=== WORK TO BE COMPLETED ===
Please return the lines of the data that contain "Given".

Data entries:
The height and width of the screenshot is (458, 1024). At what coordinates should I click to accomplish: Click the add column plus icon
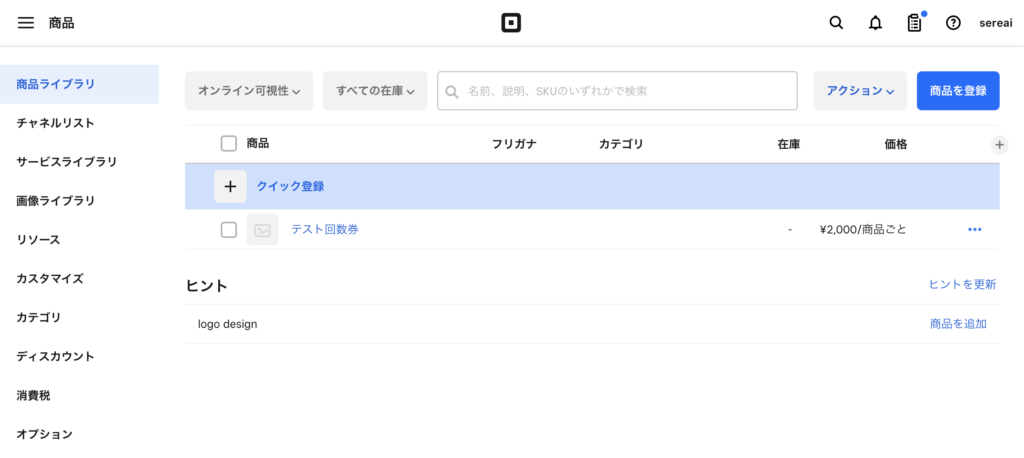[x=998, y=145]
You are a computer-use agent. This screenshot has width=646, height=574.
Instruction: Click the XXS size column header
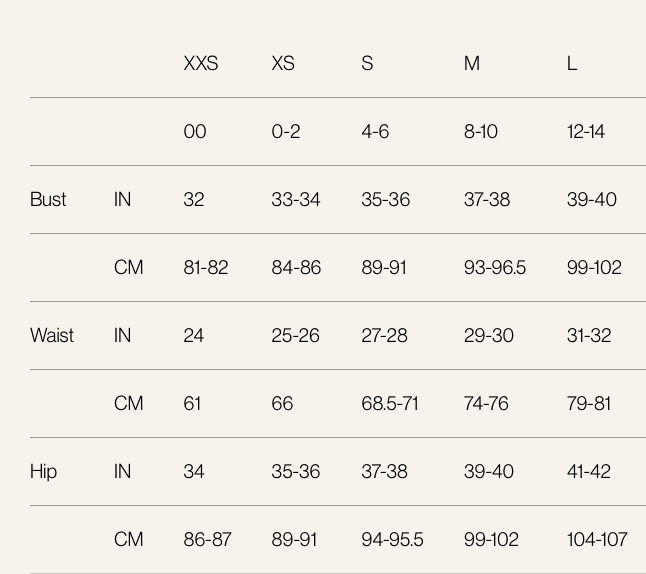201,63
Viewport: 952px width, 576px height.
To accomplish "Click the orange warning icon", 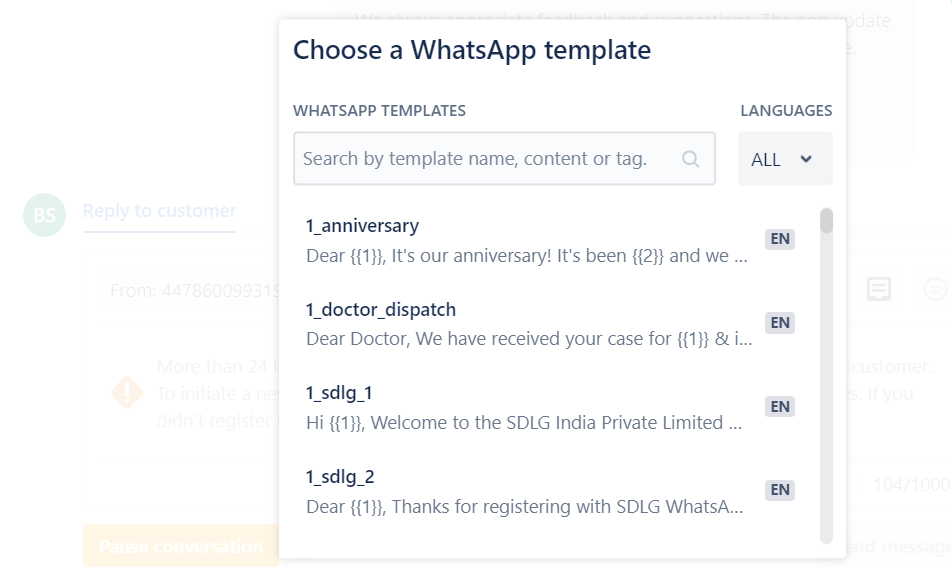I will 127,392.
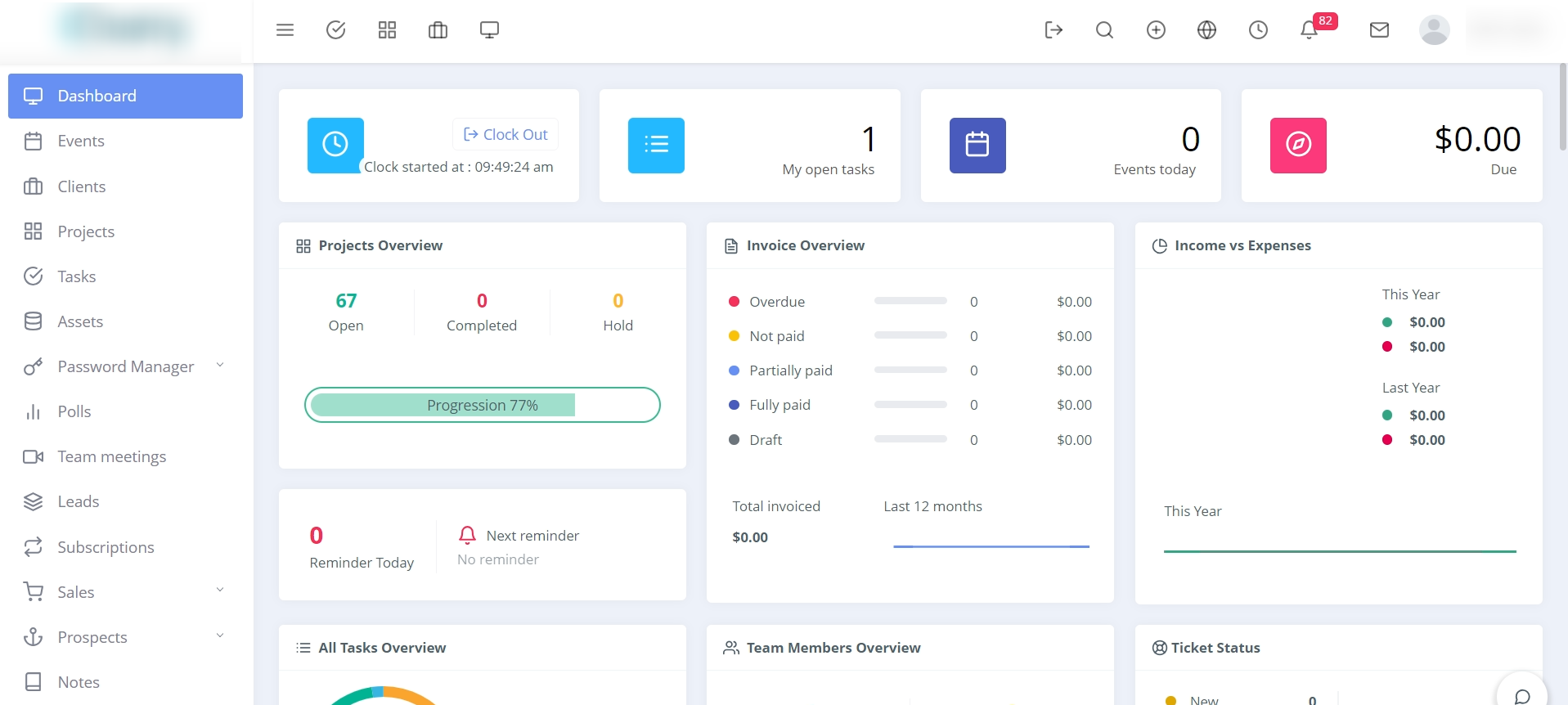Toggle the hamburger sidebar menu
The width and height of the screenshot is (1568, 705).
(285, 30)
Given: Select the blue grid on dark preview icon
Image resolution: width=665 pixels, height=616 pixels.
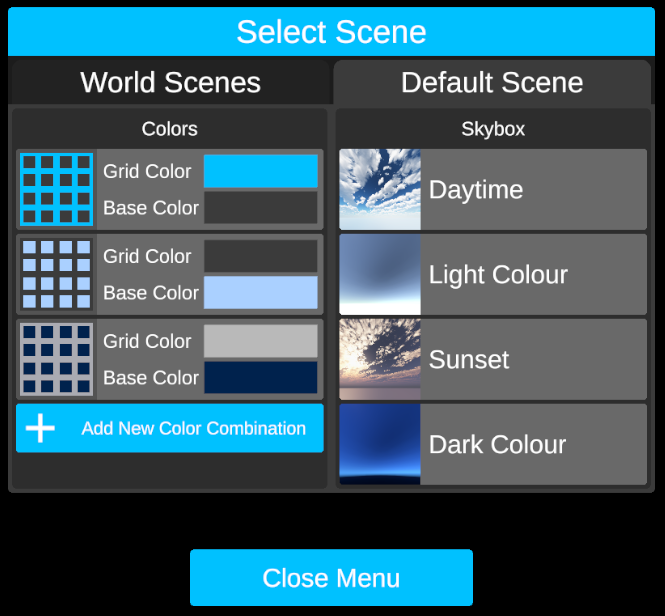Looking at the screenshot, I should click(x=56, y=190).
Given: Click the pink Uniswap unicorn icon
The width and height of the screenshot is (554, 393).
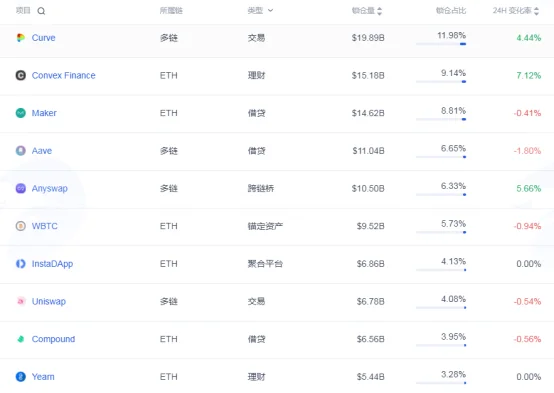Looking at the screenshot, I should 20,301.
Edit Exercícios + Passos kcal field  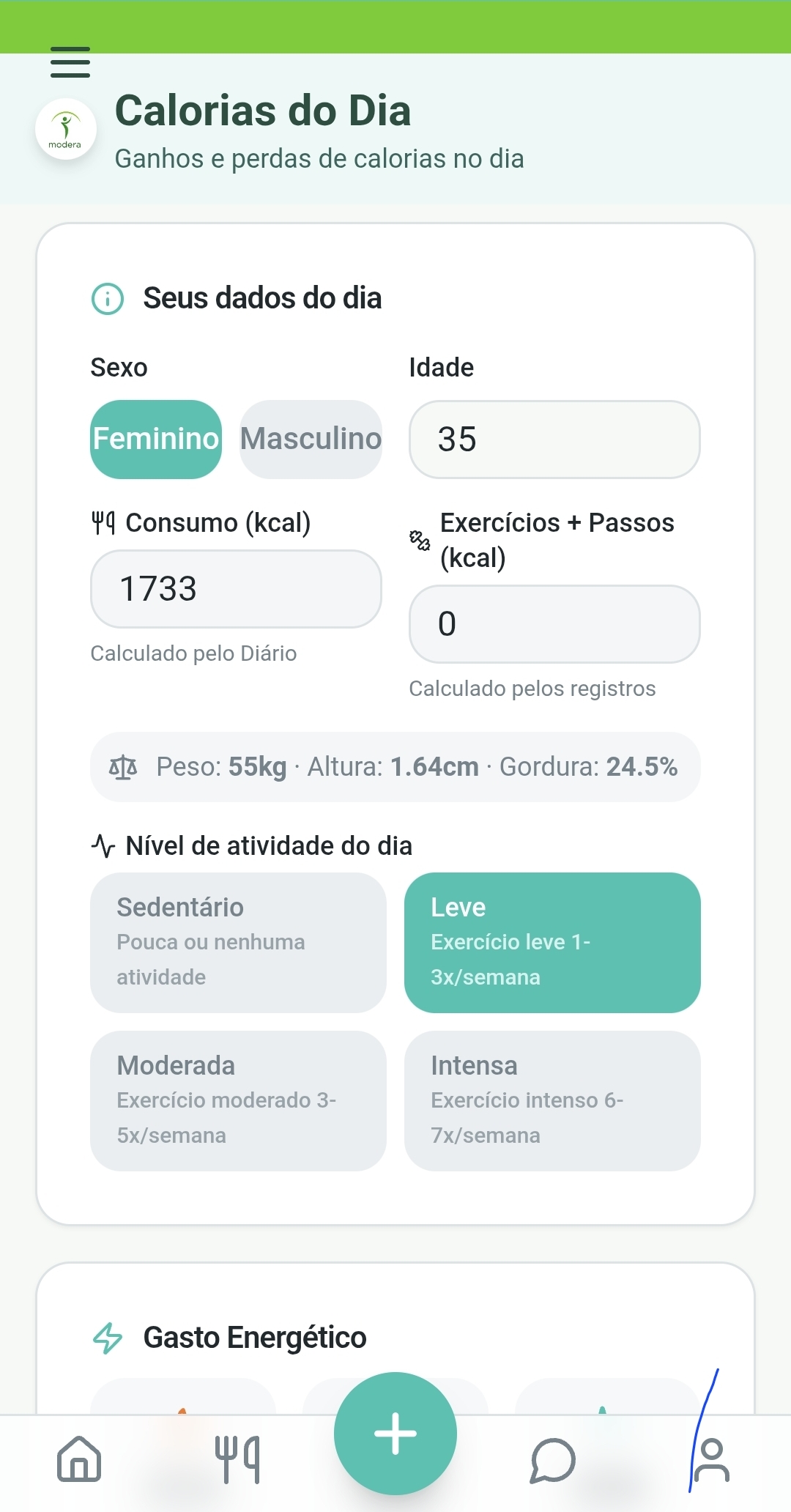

=== OUTPUT BELOW ===
Given: Select the blue grid on dark preview icon
Given: Click the pink Uniswap unicorn icon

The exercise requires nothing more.